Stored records
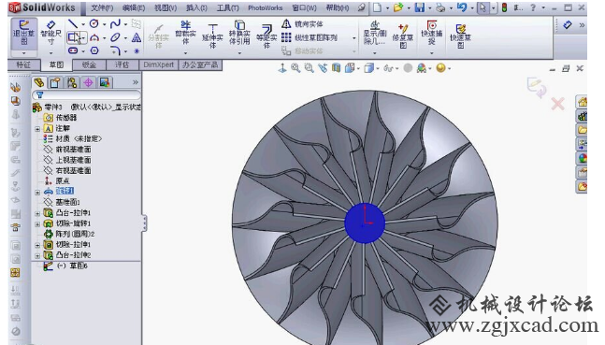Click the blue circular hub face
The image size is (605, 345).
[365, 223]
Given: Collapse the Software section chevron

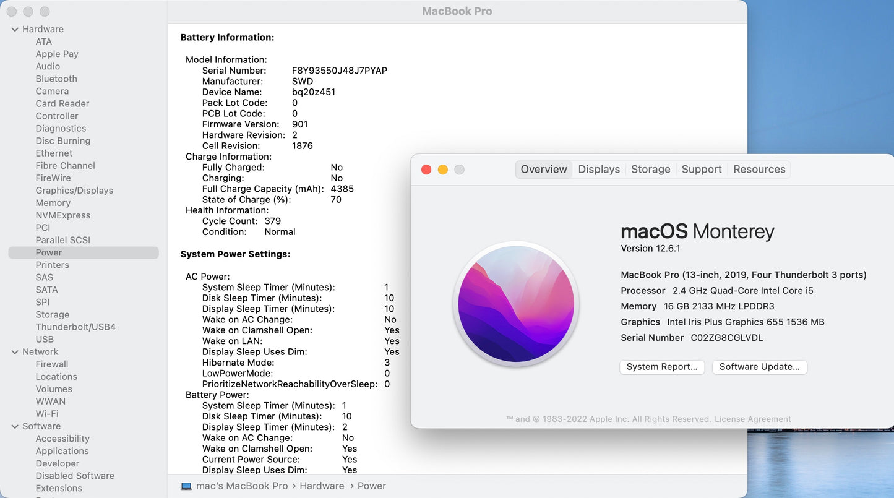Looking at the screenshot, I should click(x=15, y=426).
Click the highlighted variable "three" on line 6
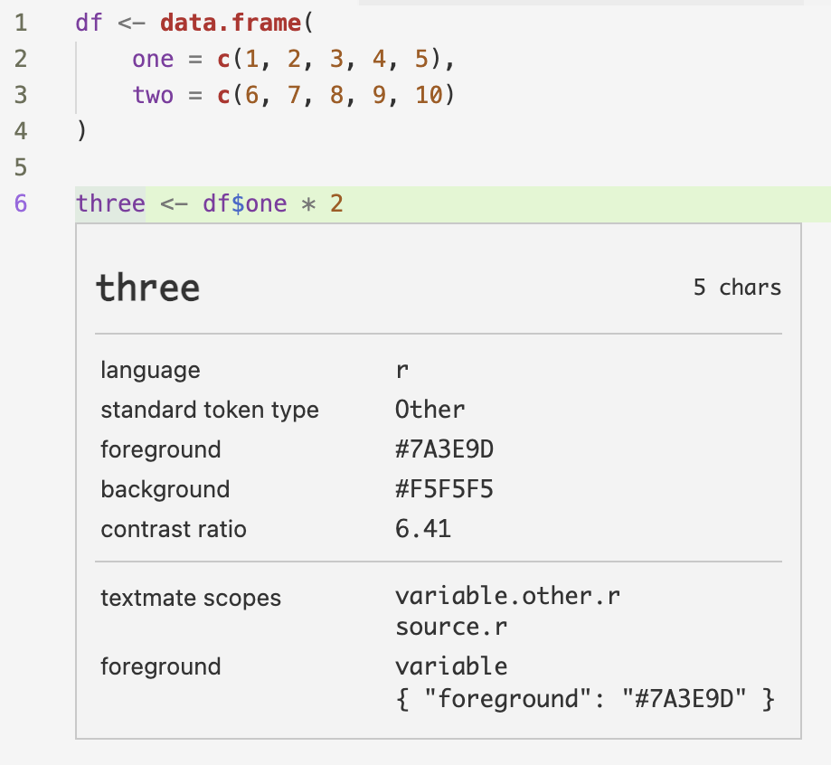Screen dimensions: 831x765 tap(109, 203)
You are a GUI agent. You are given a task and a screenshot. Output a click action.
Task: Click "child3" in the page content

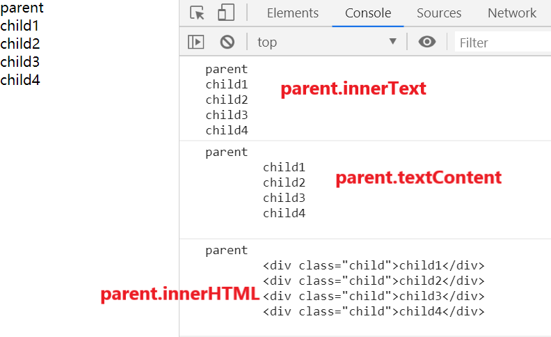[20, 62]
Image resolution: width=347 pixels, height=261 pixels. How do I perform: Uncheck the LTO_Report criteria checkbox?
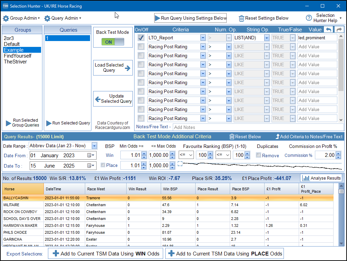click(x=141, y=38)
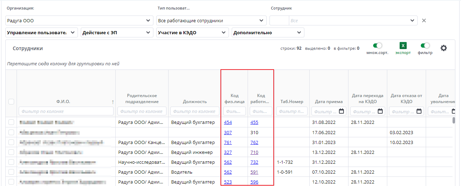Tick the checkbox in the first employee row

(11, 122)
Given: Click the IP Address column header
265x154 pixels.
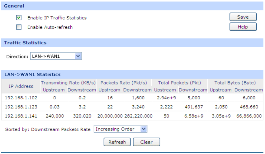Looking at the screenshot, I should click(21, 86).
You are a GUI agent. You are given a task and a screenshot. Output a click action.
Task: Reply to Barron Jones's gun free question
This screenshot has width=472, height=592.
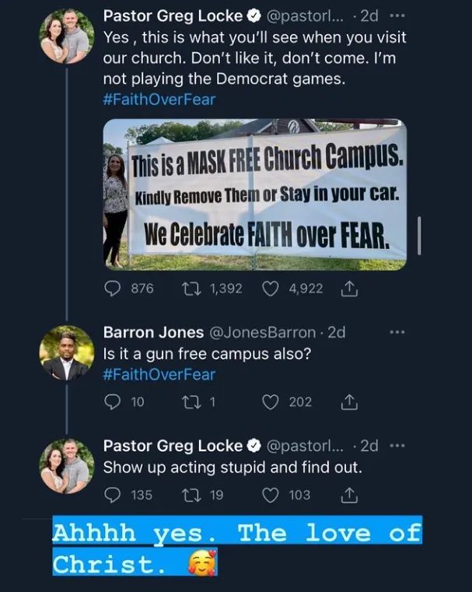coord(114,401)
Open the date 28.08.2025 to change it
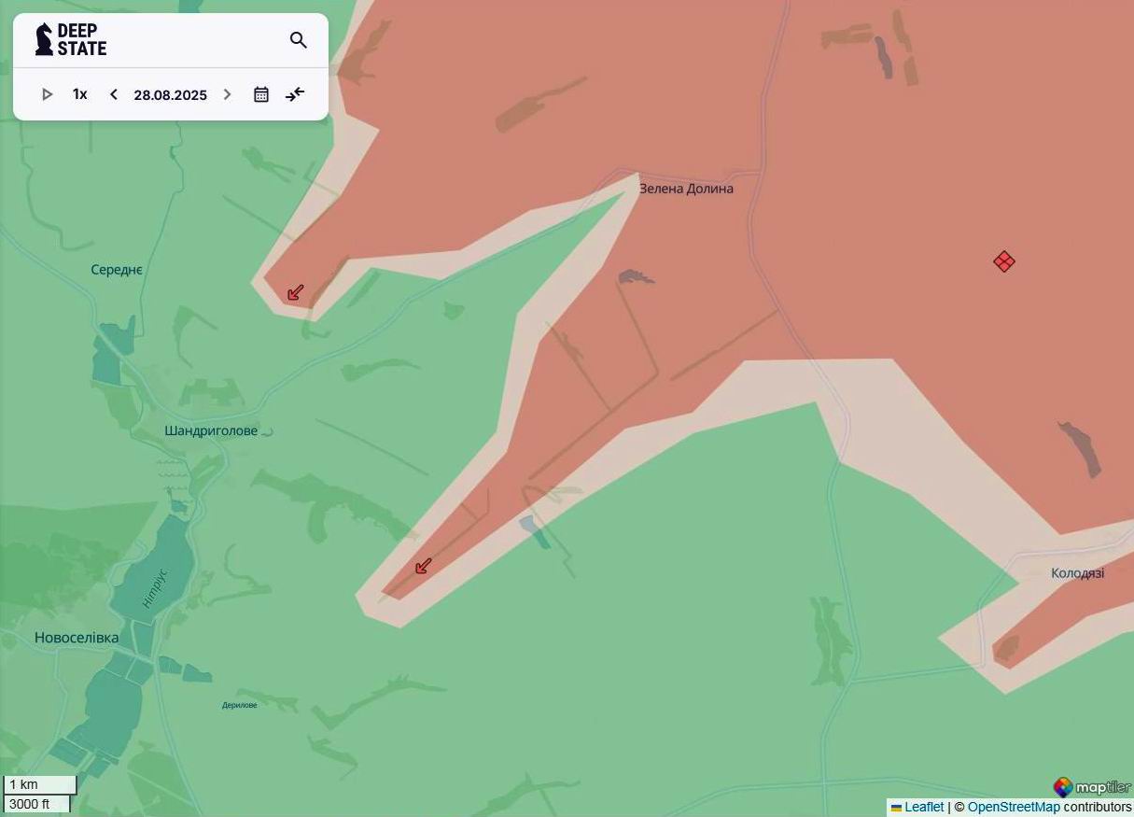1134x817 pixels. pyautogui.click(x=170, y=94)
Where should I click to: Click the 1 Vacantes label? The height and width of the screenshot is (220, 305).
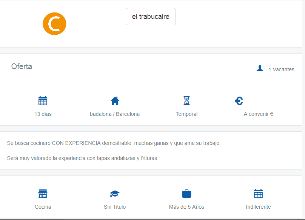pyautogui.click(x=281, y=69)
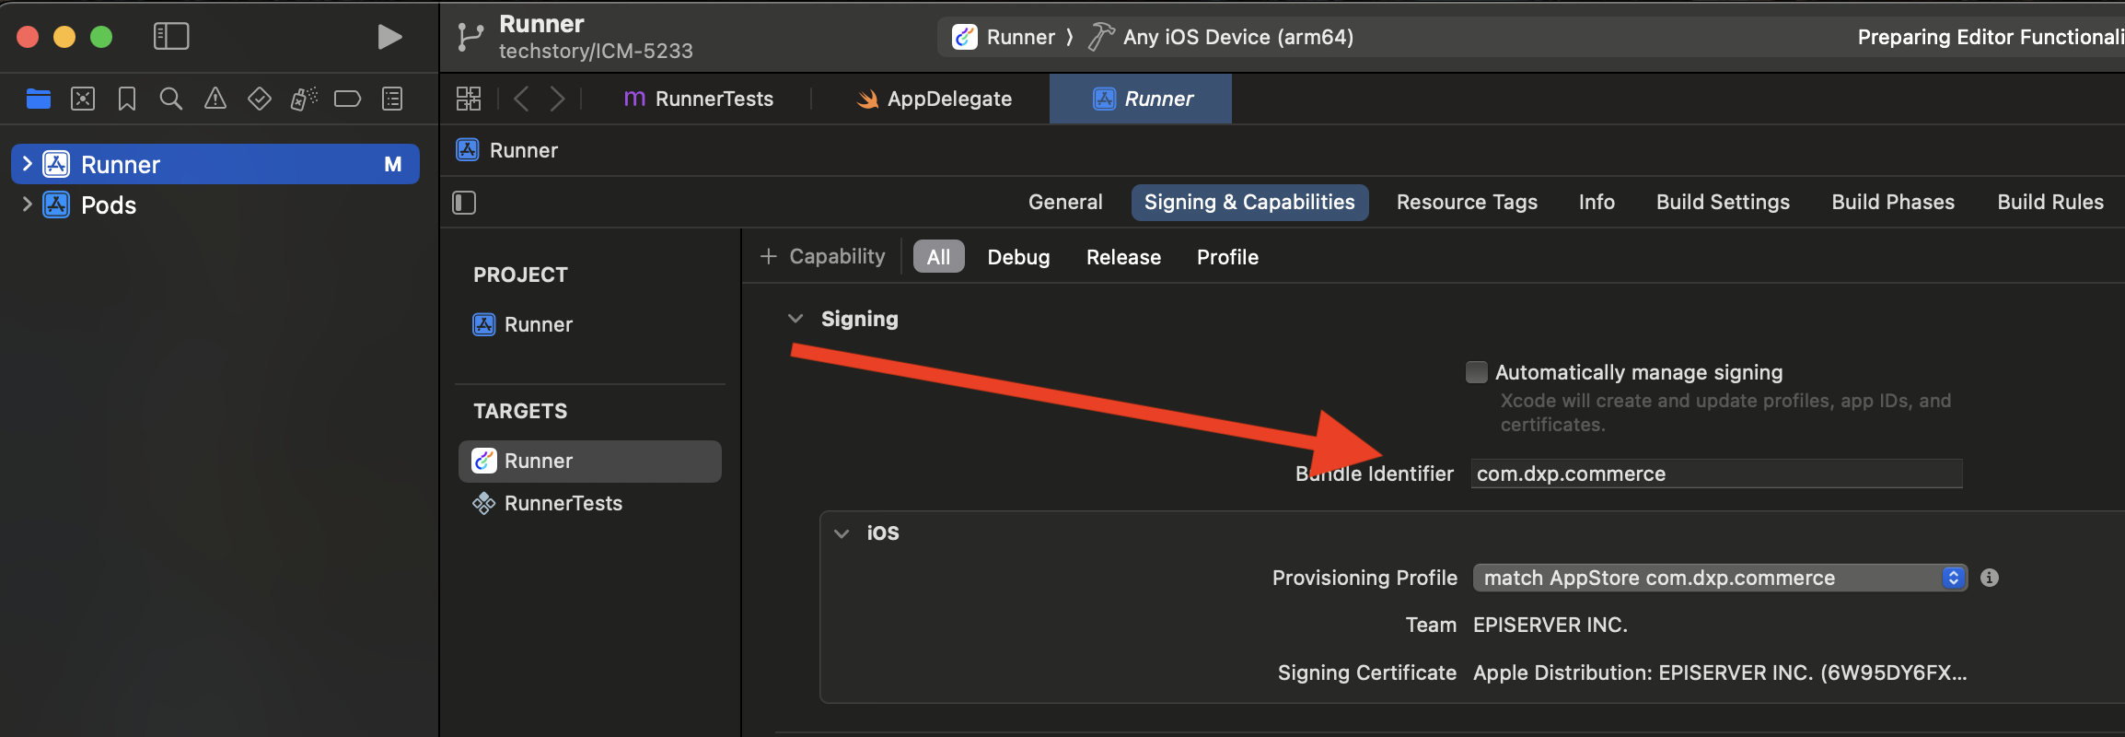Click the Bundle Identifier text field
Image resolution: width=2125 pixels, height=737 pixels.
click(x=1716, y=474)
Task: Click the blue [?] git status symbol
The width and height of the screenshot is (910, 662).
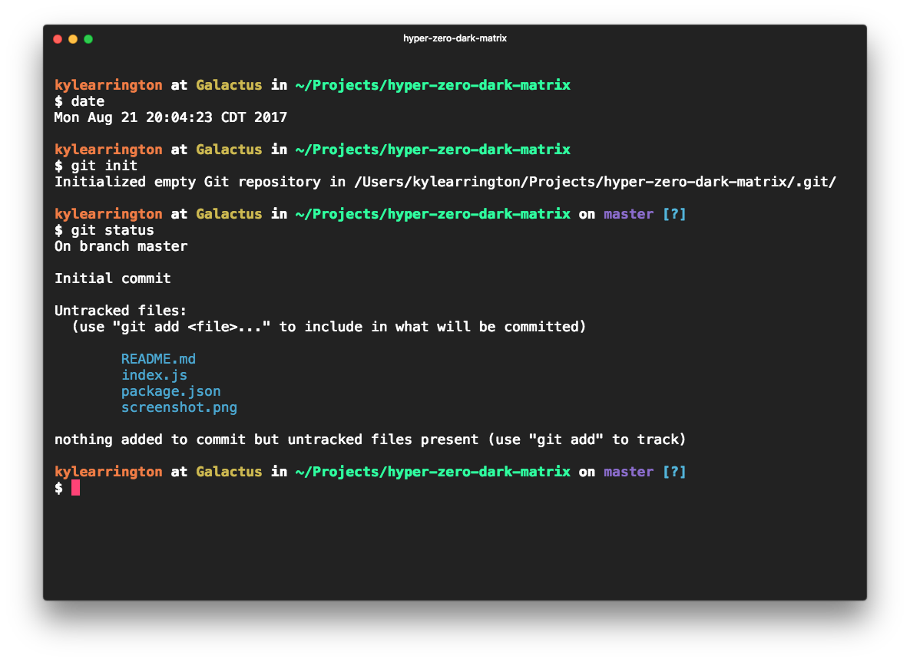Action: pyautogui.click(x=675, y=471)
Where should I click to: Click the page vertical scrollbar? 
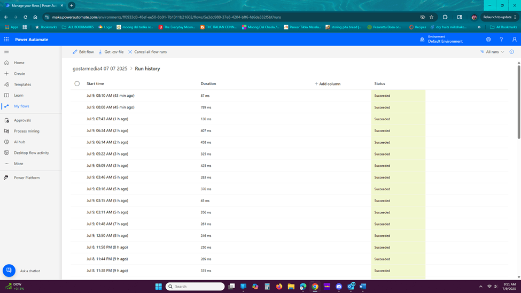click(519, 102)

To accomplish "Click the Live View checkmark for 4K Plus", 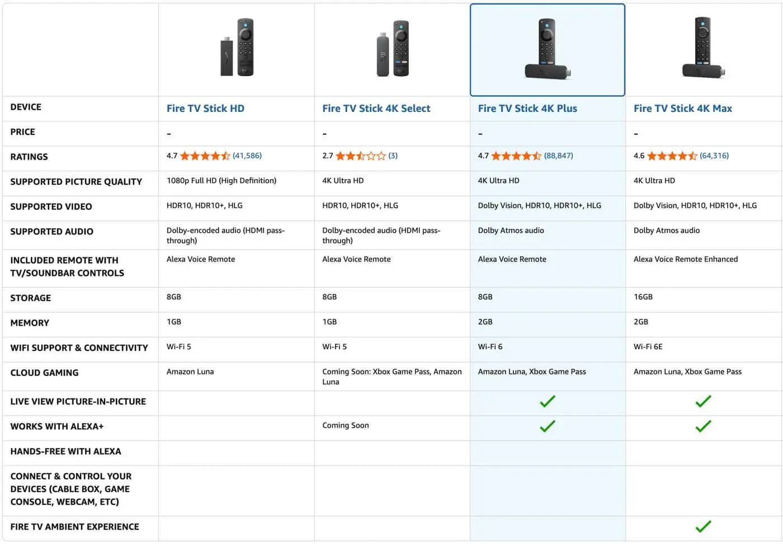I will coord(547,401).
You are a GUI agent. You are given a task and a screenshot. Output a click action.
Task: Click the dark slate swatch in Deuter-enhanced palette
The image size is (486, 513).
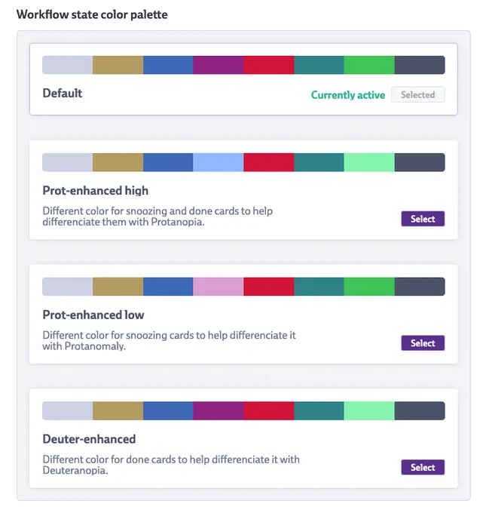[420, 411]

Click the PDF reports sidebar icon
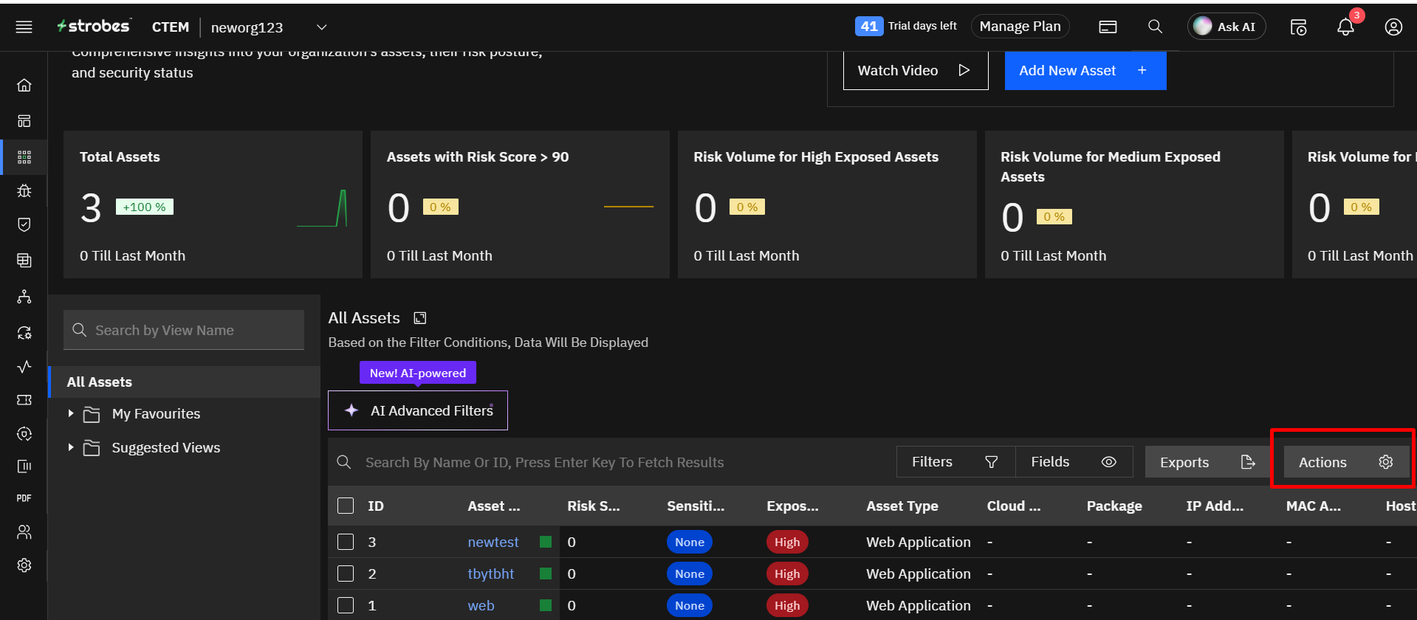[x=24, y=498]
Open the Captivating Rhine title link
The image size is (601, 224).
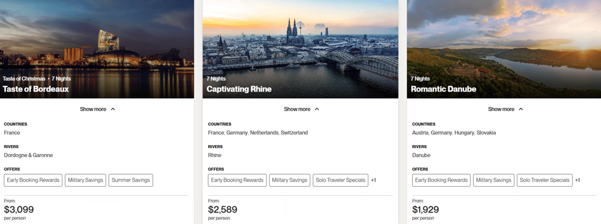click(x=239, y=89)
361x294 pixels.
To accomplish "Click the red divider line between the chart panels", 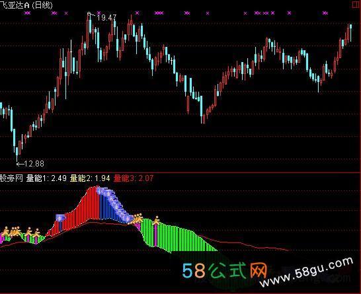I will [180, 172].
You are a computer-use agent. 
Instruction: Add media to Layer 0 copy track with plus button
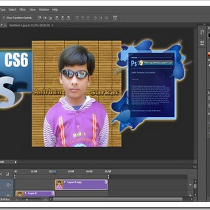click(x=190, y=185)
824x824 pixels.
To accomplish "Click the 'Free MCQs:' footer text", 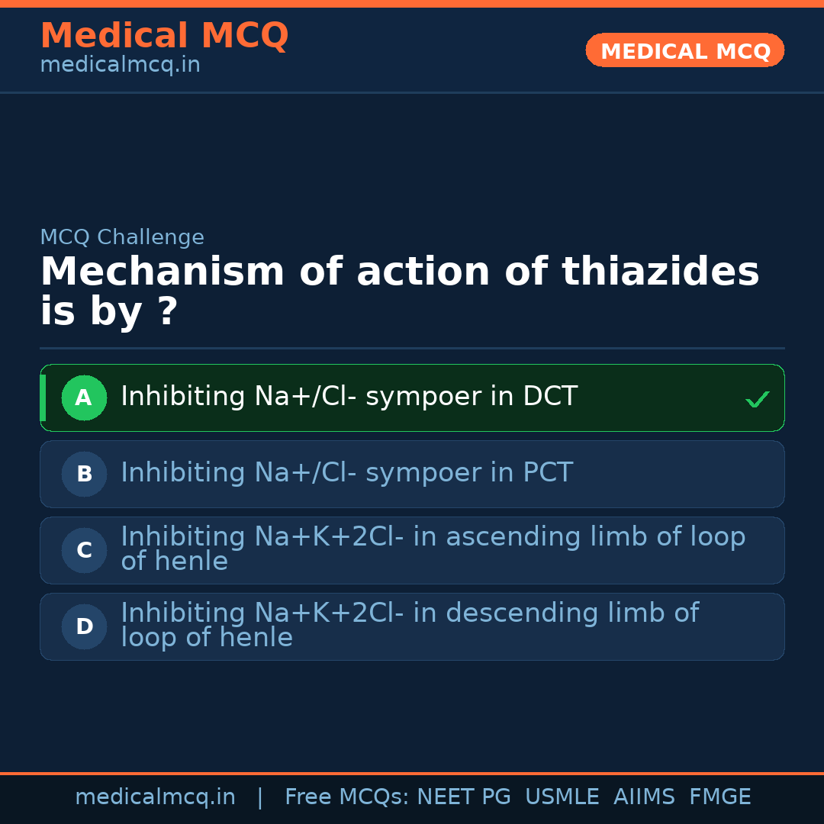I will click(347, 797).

**Work item**
Find the line with "Given: Collapse the Software section chevron" in the entries above. Set down exactly every line from it up to and including the line with "Given: Click the IP Address column header", images excluded.

**Solution to the problem**
Given: Collapse the Software section chevron

Looking at the screenshot, I should click(x=15, y=426).
Click the highlighted variable "three" on line 6
Screen dimensions: 831x765 tap(109, 203)
You are a GUI agent. You are given a task and a screenshot. Output a click action.
Task: Click "child3" in the page content

[20, 62]
Image resolution: width=347 pixels, height=261 pixels. How do I perform: Uncheck the LTO_Report criteria checkbox?
click(x=141, y=38)
Tick the checkbox in the first employee row

(11, 122)
Given: Click the IP Address column header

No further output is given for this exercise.